The synthesis of amphiphilic, multi-responsive hyperbranched copolymers, P(DMAEMA-co-BzMA), with two different compositions of the hydrophilic, pH- and thermoresponsive DMAEMA component and the hydrophobic BzMA component, was achieved via RAFT polymerization. The successful synthesis was supported by ¹H-NMR spectroscopy. Molecular weights and molecular weight distributions were confirmed using size exclusion chromatography (SEC). Comprehensive studies of the self-assembly behavior of the hyperbranched copolymers in aqueous solutions were conducted using dynamic light scattering (DLS), electrophoretic light scattering (ELS), and fluorescence spectroscopy (FS). The results demonstrated that the copolymers exhibit stimuli-responsive behavior, due to their sensitivity to changes in pH, temperature, and ionic strength. At pH 3, where DMAEMA amino groups are fully protonated, the copolymers form smaller aggregates. In contrast, when partial protonation or total deprotonation of the amino groups takes place (at pH 7 and pH 10, respectively), larger aggregates or nanoparticles of higher mass appeared, with aggregate size decreasing and mass increasing as the temperature rises at pH 7. The ionic strength of the solution also influences the structural behavior of the copolymers in aqueous media at pH 7, with higher NaCl concentrations leading to the formation of larger aggregates. The CUR-loaded polymeric aggregates demonstrate notable colloidal stability for up to 12 days. In the presence of fetal bovine serum (FBS), the CUR-loaded aggregates exhibited no significant interactions with serum proteins.The ability of the copolymers to encapsulate curcumin was qualitatively observed through the color of the curcumin-loaded polymer solutions as well as their UV–Vis spectra.
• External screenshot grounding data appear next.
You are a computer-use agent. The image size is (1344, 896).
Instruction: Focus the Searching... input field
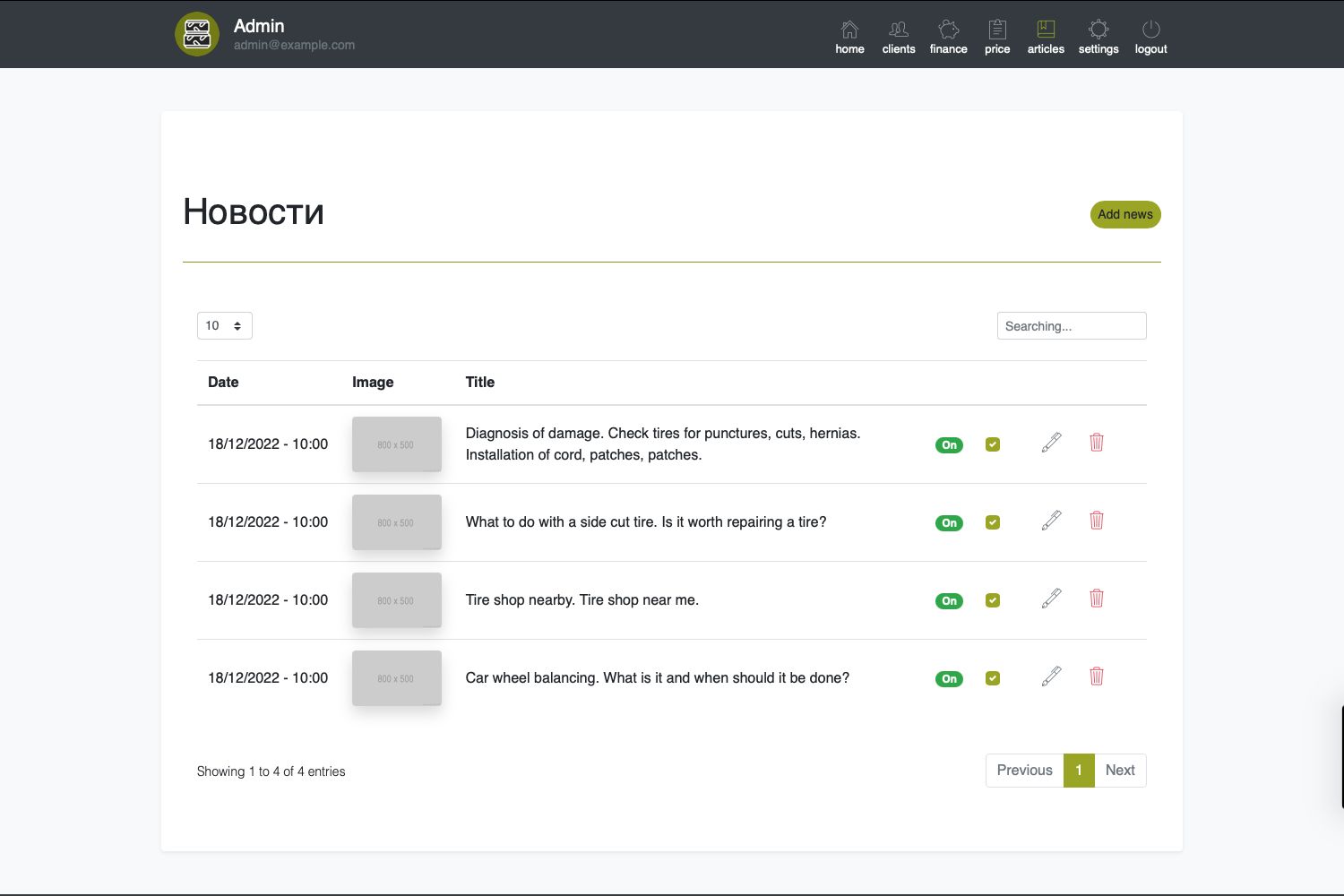click(1071, 326)
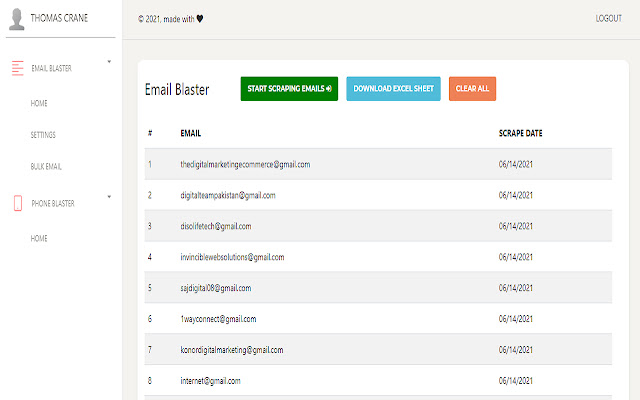Click the Logout link
640x400 pixels.
pos(608,19)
This was further supported by FT-IR analysis, where new peaks appeared in the spectra of the curcumin-loaded polymers, indicating the interactions between the copolymers and curcumin. Furthermore, the encapsulation efficiency (%) of the polymers was evaluated, with the HB1 polymer, in particular, demonstrating more satisfactory results. Additionally, the CUR-loaded nanoparticles exhibit strong fluorescence, suggesting their applicability in bioimaging. These results underscore the potential of P(DMAEMA-co-BzMA) hyperbranched copolymers as versatile platforms for stimuli-responsive drug delivery and bioimaging applications.